Selection Of Case Study Waterways

Following the precedent established by these earlier before-and-after assessments of changes in water quality that can be attributed, in part, to the effluent control regulations of the CWA, a number of freshwater and estuarine waterbodies were selected as case studies for this report. Criteria for the selection of case study sites included the following:

• The major river or estuarine system was identified in the 1960s as having gross water pollution problems.

• The major river or estuarine system lies in a major urban-industrial region.

• Municipal wastewater is a significant component of the point source pollutant load to the system.

• Water quality models were available to evaluate the water quality impact of simulated primary, secondary, and actual effluent scenarios for municipal dischargers.

• Historical data were readily available.

Table 4-1 provides the 1996 population for the Metropolitan Statistical Areas (MSAs) and counties included in the case study, and the types of data and information compiled for each river or estuarine waterbody selected as a case study. The population of the case study MSAs (43.2 million) accounted for 16 percent of the nation's total population in 1996 (265.2 million) (USDOC, 1998). Figure 4-1 shows the location of the case study watersheds.
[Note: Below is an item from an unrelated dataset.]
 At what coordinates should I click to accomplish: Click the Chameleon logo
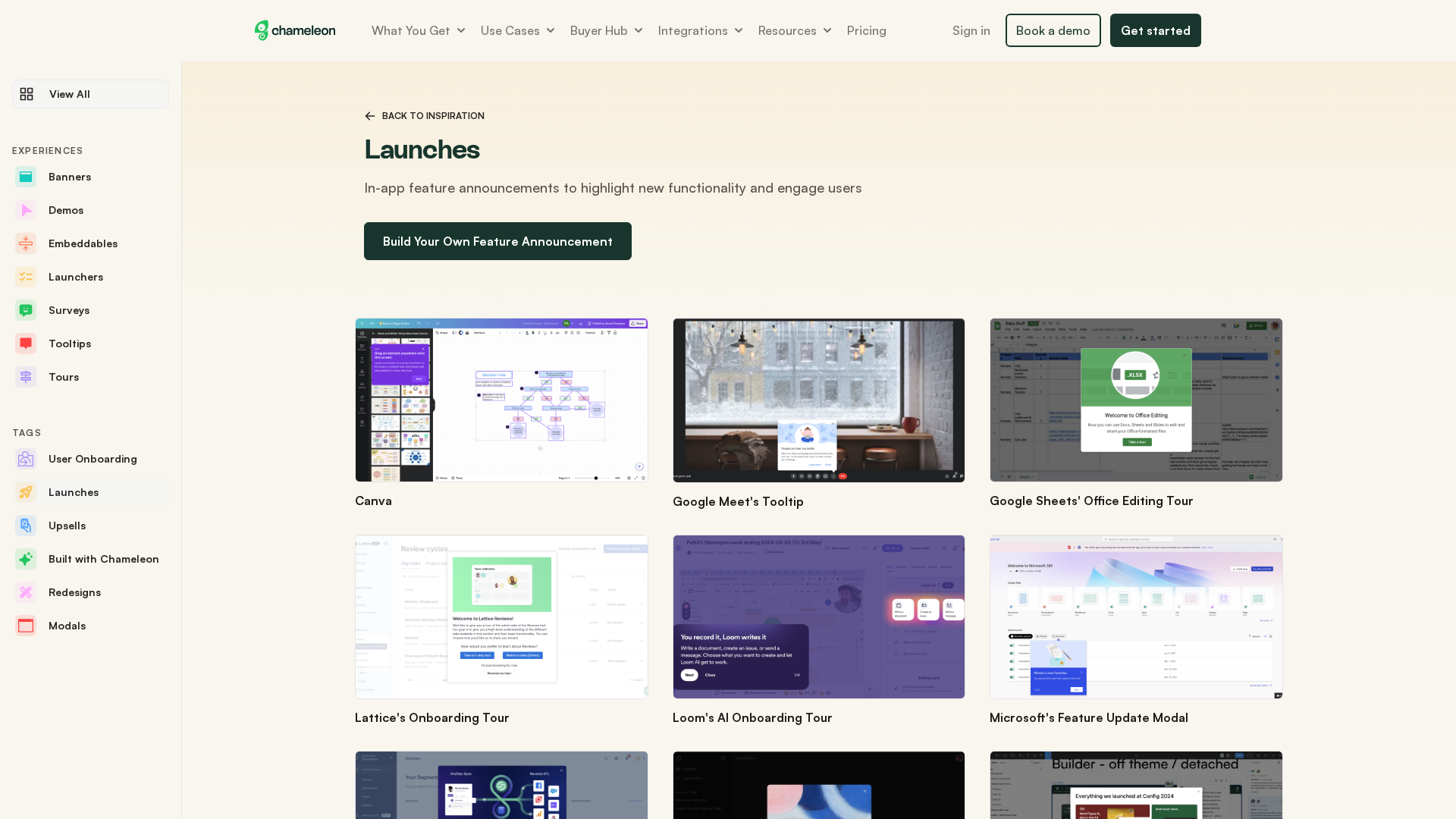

In contrast to some of the other case study assessments discussed previously, the case studies in this report were specifically selected because they represent large cities located on major waterways known to have been plagued by serious water pollution problems during the 1950s and 1960s (Table 4-2). Many of the case study waterways either were the sites of interstate enforcement conferences from 1957 to 1972 or were listed by the federal government as being potential waterways to convene state-federal enforcement conferences in 1963 (Zwick and Benstock, 1971) (see Appendix A). Two of the case studies, the Ohio River and tributaries to New York Harbor (Passaic River and Arthur Kill), were identified by the federal government in 1970 in a list of the top ten most polluted rivers (Zwick and Benstock, 1971). The Department of the Interior identified all the estuarine case study sites as waterways suffering from either low oxygen levels or bacterial contamination in a national study of estuarine water quality (USDOI, 1970). All but two of the case study areas were the subject of water quality evaluation reports prepared for the National Commission on Water Quality (NCWQ) to provide baseline data to track the effectiveness of the technology-based effluent controls required under the newly enacted 1972 CWA (see Mitchell, 1976). With the exception of the James River, enforcement actions were initiated by the Federal government for all the case study rivers (see Appendix A-4).
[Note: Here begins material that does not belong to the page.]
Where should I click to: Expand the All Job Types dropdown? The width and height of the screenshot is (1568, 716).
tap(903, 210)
For all the case studies, data have been compiled to characterize long-term trends (more than 50 years) beginning in 1940 for population, upgrades to municipal waste-water facilities, effluent loading, water quality, environmental resources, and recreational uses. Additional data have been obtained from validated water quality models for the Upper Mississippi River, Potomac estuary, Delaware estuary, and James estuary to quantify improvements in water quality achieved by municipal upgrades from primary to secondary or advanced treatment levels. Data sources include published scientific and technical literature, USEPA's STORET database, and unpublished technical reports ("grey" literature) prepared by consultants and state, local, and federal agencies.